Ethnicity, Identity, and the Development of Nationalism in Iran investigates the ways in which Armenian minorities in Iran encountered Iranian nationalism and participated in its development over the course of the twentieth century. Based primarily on oral interviews, archival documents, personal memoirs, memorabilia, and photographs, the book examines the lives of a group of Armenian-Iranians-a truck driver, an army officer, a parliamentary representative, a civil servant, and a scout leader-and explores the personal conflicts and paradoxes attendant upon their layered allegiances and compound identities.
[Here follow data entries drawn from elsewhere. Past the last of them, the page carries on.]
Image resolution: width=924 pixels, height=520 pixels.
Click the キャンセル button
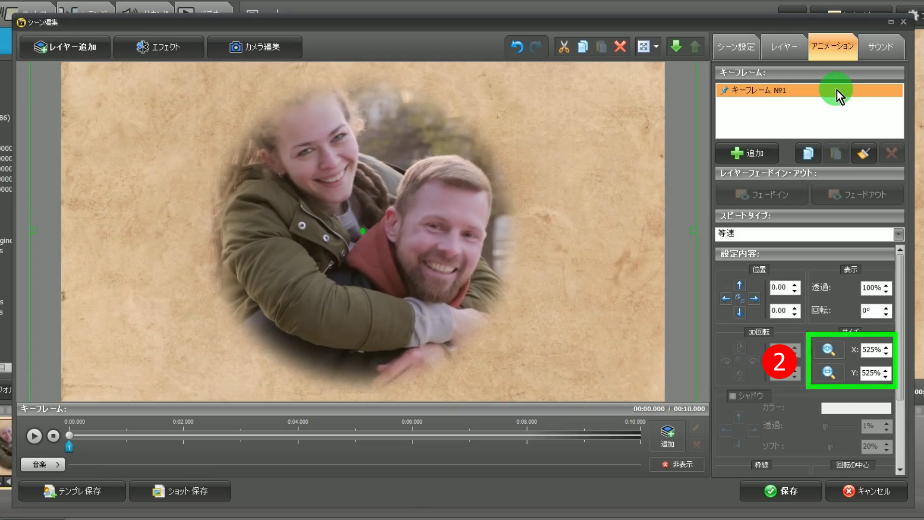866,491
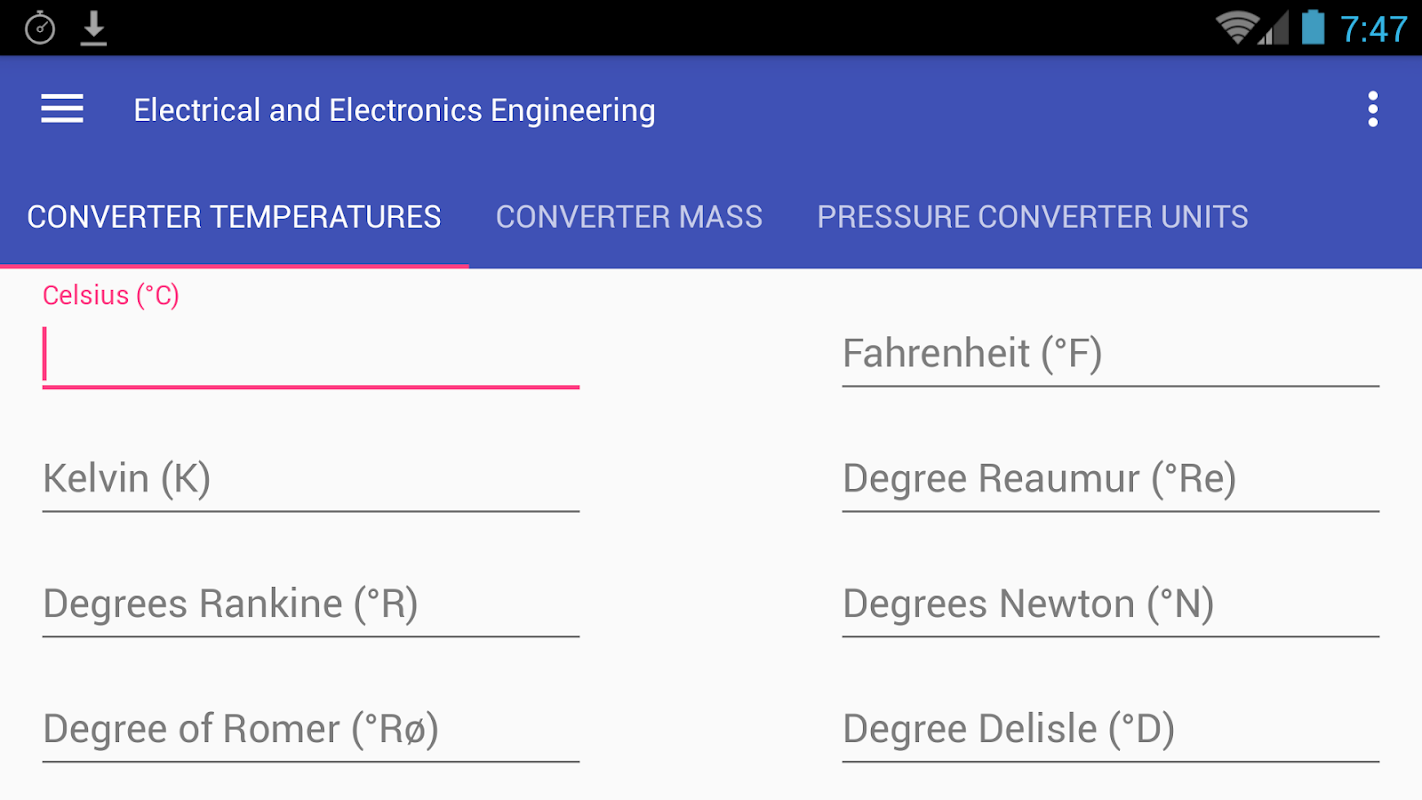Open the three-dot overflow menu
Viewport: 1422px width, 800px height.
pyautogui.click(x=1372, y=109)
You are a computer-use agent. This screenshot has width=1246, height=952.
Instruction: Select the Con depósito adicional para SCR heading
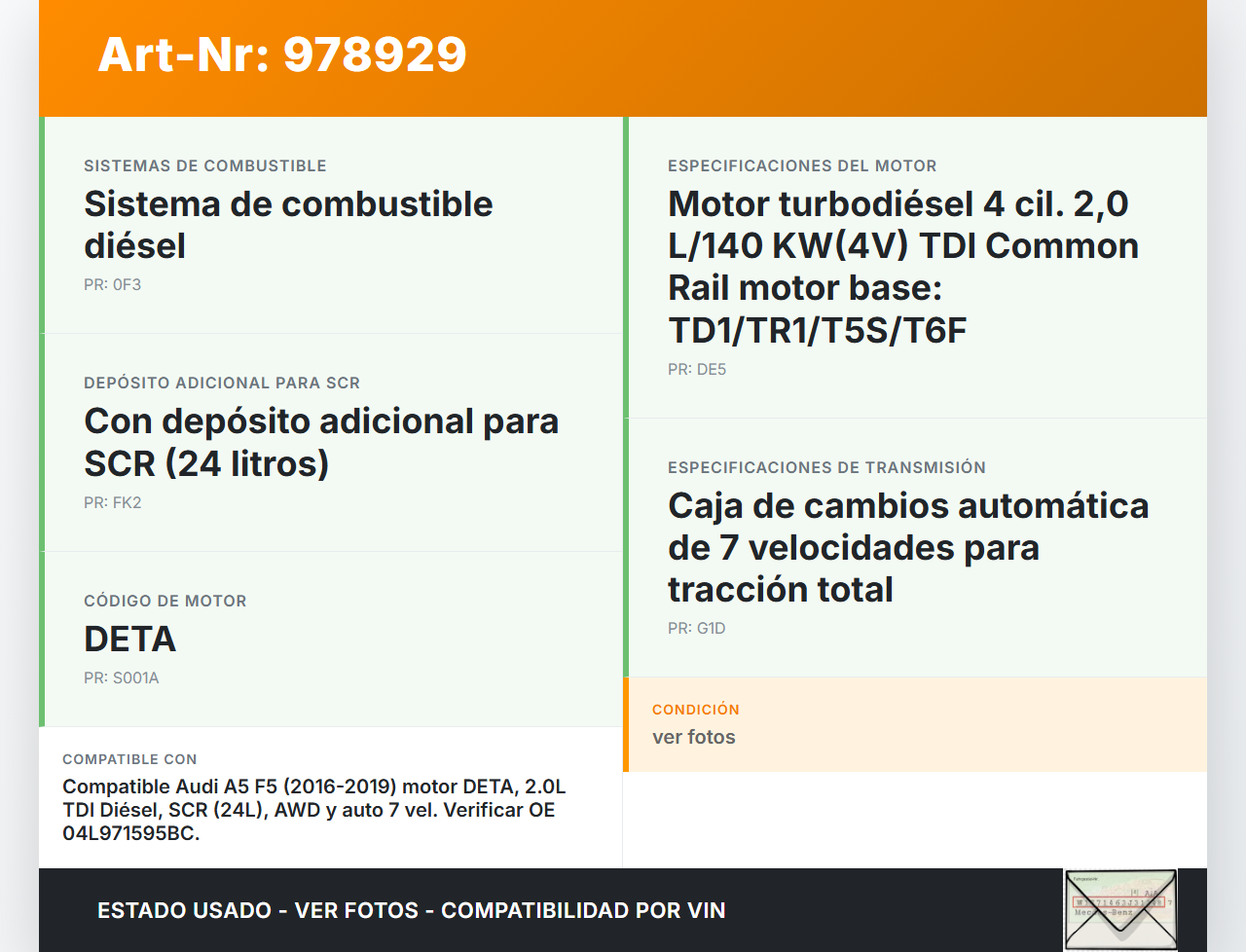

In documenting individual experiences in Iranian industry, military, government, education, and community organization, the five social biographies detail the various roles of elites and non-elites in the development of Iranian nationalism and reveal the multiple forces that shape the processes of identity formation. Yaghoubian combines these portraits with theories of nationalism and national identity to answer recurring pivotal questions about how nationalism evolves, why it is appealing, what broad forces and daily activities shape and sustain it, and the role of ethnicity in its development.
David N. Yaghoubian is associate professor of history at California State University in San Bernardino. He is coeditor with Edmund Burke III of Struggle and Survival in the Modern Middle East, second edition.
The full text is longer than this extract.